Just learned about 0xdata open source project (pronounced hex-data). It has a library called H2O for predictive analytics that can work either standalone or on top of Hadoop map reduce. H2O has interfaces to Scala and Java, and also R.

So far H2O supports generalized linear models, decision trees and K-means clustering. According to their website they have Netflix and Trulia as customers.

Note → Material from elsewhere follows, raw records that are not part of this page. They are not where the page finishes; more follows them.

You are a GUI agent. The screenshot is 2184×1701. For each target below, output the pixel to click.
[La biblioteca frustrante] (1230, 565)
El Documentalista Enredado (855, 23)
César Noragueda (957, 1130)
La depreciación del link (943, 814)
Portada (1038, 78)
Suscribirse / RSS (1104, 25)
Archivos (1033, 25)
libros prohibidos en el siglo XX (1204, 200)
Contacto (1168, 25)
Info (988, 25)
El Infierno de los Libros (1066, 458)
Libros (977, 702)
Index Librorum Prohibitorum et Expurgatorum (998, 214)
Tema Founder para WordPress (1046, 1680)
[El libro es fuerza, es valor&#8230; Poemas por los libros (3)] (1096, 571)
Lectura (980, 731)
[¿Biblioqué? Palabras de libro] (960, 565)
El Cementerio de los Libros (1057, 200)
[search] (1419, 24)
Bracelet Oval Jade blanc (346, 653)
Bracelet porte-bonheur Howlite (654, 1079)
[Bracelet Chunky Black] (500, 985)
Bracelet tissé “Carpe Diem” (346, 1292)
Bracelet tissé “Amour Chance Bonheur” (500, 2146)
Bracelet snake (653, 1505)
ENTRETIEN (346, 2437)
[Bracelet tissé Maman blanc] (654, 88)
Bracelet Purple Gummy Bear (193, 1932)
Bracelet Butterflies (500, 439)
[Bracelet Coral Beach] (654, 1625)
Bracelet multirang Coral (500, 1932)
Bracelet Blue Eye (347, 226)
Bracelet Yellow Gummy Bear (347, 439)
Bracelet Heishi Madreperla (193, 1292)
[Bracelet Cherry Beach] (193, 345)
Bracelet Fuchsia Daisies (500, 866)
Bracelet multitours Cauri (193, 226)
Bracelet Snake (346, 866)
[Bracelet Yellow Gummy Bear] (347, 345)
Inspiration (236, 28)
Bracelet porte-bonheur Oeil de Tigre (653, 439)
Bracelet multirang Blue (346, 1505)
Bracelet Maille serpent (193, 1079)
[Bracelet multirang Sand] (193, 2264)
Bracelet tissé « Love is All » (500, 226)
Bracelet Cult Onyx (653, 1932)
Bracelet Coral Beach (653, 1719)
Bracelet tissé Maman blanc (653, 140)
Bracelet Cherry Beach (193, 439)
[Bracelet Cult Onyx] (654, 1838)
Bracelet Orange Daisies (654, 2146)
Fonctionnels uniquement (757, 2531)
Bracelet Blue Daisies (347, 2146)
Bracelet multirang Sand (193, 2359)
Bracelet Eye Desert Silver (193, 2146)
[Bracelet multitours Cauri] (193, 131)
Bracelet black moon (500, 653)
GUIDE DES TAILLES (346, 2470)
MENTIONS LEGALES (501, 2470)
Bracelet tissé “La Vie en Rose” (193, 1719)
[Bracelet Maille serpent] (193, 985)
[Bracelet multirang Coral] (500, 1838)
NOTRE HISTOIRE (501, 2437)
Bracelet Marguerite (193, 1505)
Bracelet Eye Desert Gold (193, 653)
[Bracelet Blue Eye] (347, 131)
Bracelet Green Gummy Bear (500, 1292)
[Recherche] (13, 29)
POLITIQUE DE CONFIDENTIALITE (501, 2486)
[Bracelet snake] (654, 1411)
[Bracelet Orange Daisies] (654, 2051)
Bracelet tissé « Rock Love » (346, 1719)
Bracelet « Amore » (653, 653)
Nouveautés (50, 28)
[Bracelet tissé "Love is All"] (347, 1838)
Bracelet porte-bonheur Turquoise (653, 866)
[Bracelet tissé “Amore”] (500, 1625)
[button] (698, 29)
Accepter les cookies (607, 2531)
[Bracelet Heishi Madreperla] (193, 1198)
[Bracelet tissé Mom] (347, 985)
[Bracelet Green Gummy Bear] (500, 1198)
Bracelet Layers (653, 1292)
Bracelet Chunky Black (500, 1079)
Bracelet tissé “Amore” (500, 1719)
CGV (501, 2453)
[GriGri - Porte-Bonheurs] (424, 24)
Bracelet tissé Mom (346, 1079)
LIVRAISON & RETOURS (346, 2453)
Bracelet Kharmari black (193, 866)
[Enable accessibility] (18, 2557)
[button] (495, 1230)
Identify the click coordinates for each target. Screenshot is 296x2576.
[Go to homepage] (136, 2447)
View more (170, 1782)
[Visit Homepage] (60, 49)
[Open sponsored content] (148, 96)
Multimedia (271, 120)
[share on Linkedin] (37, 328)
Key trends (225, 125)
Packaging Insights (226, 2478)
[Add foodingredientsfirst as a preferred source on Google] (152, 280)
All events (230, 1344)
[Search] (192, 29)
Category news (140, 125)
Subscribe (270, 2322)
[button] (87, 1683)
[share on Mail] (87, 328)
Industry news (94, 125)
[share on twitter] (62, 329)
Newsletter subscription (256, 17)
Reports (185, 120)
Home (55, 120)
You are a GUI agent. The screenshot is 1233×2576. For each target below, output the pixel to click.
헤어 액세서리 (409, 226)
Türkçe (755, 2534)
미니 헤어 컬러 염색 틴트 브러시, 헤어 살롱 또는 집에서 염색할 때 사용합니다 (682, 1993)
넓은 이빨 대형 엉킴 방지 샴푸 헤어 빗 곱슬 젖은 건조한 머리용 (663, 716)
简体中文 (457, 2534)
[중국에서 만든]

Anyone who is interested in learning more about 0xdata is welcome to attend our 3rd GraphLab Conference where 0xdata will give a demo of their H2O library.

Wednesday, March 12, 2014

Spotlight: Ravel Law - introducing graph analytics to law research

Pranav Singh reached out to me, as he is a data scientist working with Ravel Law for analyzing law related datasets. It seems like an interesting vertical of applying big data analytics to court decisions.

Recently Ravel Law started to incorporate graph data into their analysis. While some of their research is proprietary, they where kindly willing to share some published results. Pranav sent me a paper by Fowler which is named "Network Analysis and the Law". It shows that using basic pagerank algorithm (hub / authorities) you can get very deep insights into supreme court decision and their importance. The algorithm is rather basic but the applications for the Law vertical are rather new, at least to me.

Sunday, March 9, 2014

University of Waterloo evaluates GraphLab vs. other BSP systems

Just got a link to a blog post which details experiments done at the University of Waterloo by a master student Prashant Raghav. The experiments compare Giraph, GPS, GraphLab and GraphChi, comparing both memory footprint and runtime. If you like to know which system performs better you should read the bog post.

Friday, March 7, 2014

SpotLight: Demain Bellumio - MusicGraph

I recently connected with Demian Bellumio COO of Senzari, a Miami/San Francisco based startup working on mining music data using graphs. One of their interesting projects is MusicGraph. MusicGraph is an ambitious project which collects all available information about music, including lyrics, signal processing information about the tracks, performers, social media metrics, broadcast radio plays, user playlists, etc.. The outcome is a huge graph (1B edges, 600M vertices, 7B different properties) and an open graph API people can use to traverse and query the graph. Through the API developers can easily add musical graph search to their services, as well as generate personalized playlist recommendations and even also access a large number low level features and data, like acoustic/lyrical features and social stats on artists and songs.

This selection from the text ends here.